The recent increase in the Inheritance Tax nil band from £285,000 to £300,000 [for 2009/2010 now £325,000 Ed] has again failed to keep pace with house price inflation and leaves an increasing number of dentists in a new tax net. Harry winter, tax partner at Dental Business Solutions an a member of the Association of Specialist providers to Dentists, explains the problem.

ASPD members offer professional, objective and practical advice and services, based on experience within the industry, to dental practices and other businesses within the dental sector. ASPD members include solicitors, accountants, banks, financial advisers, valuers and sales agencies, insurance brokers and leasing and finance companies.

It is now well known that Inheritance Tax, the grandson and heir to the old Estate Duty, no longer remains within the province of those who have substantial landed estates and vast personal wealth. Inheritance Tax is principally a charge to tax on the value of estates at the time of the owners death (it can also in certain circumstances be charged on lifetime transfers). In some ways therefore it is the ultimate stealth tax since, in the absence of having devised a means of actually taking it all with him, the taxpayer himself cannot have any personal interest. Nevertheless it can be extremely frustrating to know that the fruit of a lifetime’s endeavour is going to be subject to another 40% swipe from the Treasury particularly where, in the course of being put together, the estate has already been subject to Income Tax, Capital Gains Tax, VAT, National Insurance Contributions, Stamp Duty.
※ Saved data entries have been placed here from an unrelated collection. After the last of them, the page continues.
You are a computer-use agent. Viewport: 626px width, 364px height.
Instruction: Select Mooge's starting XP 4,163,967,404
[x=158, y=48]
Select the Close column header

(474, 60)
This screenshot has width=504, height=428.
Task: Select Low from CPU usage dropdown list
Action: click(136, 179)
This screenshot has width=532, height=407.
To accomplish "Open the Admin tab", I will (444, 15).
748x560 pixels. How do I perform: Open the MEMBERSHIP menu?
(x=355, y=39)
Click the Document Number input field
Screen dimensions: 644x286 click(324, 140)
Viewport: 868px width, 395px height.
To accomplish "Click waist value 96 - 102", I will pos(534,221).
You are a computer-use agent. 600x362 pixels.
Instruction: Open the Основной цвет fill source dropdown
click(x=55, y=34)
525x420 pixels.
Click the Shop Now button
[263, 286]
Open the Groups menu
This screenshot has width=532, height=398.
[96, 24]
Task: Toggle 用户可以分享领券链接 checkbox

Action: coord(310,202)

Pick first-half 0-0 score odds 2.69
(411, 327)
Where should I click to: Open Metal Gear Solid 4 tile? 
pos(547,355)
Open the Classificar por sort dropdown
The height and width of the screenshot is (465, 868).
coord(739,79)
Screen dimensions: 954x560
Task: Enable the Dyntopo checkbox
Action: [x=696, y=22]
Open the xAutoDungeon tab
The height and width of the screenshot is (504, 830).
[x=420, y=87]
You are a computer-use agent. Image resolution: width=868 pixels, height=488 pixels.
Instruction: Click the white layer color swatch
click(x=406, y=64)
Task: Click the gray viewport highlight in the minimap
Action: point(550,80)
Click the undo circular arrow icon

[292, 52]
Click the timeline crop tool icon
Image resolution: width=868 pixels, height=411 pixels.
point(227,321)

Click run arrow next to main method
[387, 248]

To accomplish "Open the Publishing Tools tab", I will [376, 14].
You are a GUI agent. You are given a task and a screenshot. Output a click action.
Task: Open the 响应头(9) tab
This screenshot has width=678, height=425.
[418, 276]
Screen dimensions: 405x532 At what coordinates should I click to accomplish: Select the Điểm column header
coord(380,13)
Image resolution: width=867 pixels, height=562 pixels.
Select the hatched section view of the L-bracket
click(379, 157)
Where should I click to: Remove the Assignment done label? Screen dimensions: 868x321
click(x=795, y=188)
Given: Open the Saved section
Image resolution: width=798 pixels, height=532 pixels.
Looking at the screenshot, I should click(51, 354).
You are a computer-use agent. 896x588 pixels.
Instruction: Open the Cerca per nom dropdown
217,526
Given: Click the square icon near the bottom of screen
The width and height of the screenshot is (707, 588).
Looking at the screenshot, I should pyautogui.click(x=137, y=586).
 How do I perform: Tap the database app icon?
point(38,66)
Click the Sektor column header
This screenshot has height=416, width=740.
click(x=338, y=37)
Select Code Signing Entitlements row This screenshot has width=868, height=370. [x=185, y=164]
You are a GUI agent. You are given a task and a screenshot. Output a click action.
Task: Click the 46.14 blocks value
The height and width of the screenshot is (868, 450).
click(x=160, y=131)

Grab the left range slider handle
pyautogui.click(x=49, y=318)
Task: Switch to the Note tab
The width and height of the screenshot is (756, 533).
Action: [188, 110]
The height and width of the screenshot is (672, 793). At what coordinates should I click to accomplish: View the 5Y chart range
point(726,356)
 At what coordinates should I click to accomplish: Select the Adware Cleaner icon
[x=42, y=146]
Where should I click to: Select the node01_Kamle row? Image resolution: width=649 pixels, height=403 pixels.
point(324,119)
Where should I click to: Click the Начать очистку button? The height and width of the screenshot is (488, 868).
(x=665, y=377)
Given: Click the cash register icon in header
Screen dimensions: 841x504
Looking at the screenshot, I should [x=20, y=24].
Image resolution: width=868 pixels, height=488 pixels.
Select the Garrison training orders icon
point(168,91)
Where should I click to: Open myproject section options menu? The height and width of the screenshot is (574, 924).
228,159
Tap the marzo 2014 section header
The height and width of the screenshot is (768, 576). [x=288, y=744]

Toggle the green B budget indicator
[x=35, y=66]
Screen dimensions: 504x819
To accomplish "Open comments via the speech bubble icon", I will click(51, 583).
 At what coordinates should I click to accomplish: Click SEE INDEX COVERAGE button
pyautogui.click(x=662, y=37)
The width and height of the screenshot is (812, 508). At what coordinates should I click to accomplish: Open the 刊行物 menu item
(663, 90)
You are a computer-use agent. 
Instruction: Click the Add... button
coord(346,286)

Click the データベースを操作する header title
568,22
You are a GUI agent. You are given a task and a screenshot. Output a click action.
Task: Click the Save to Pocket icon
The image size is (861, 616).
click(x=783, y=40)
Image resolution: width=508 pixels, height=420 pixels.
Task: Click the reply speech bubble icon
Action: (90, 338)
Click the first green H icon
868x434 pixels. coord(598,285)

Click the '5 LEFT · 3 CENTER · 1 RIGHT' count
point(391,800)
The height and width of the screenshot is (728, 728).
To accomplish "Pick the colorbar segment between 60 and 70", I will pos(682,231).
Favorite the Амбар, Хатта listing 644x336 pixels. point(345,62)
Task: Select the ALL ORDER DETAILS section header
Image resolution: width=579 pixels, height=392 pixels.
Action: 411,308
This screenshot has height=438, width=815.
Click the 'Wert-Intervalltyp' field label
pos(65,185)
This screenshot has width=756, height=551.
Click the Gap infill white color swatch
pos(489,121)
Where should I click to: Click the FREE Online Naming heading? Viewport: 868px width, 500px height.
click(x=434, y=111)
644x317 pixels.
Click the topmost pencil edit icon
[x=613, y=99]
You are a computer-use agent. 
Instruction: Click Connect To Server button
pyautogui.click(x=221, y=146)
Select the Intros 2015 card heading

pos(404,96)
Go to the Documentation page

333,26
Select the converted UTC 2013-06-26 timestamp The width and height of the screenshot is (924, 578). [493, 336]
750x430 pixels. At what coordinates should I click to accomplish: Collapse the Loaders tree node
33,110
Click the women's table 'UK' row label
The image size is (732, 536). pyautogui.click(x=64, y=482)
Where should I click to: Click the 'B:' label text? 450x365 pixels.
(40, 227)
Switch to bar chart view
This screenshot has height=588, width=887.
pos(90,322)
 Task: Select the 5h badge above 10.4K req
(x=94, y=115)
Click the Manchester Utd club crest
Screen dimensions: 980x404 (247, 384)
Careful tax planning can mitigate or even extinguish altogether a potential liability to Inheritance Tax. The problem for the middle classes however is that in most cases much of the estate will be tied up in the value of the family home. The tax itself does not begin to bite until the so-called “nil band” has been exceeded [currently this stands at £325,000 – 2009/2010] but of course many homes will easily exceed this value even before the rest of the estate is considered. This is of course not entirely bad since one might rather have a home worth £600,000 and pay tax of £120,000 rather than have a home worth £300,000 and pay no tax at all. The problem with the first case however is that notwithstanding the option to pay by instalments it may be necessary to sell the home to pay the tax, so that in the event the heirs may not inherit a home at all. And since government policy is not to increase the Inheritance Tax nil band in line with house price inflation the problem is likely to get worse before it gets much worse.

If this is anything it is certainly not a no brainer. Since the tax first came into existence the finest tax eggheads in the country have devoted themselves to getting round the problem and have thereby initiated a sort of taxation arms race as the government has sought to break down the existing schemes or to block them by changes in legislation. Prominent among such changes in 2005/06 was the introduction of the Pre-Owned Assets rules which in certain circumstances substituted an Income Tax charge where an Inheritance Tax charge had successfully been avoided. This is in addition to the re-introduction of the Gifts with Reservation of Benefit legislation, a provision of the old Estate Duty regime which denies the tax effectiveness of giving away your house during your own lifetime but continuing to live there yourself.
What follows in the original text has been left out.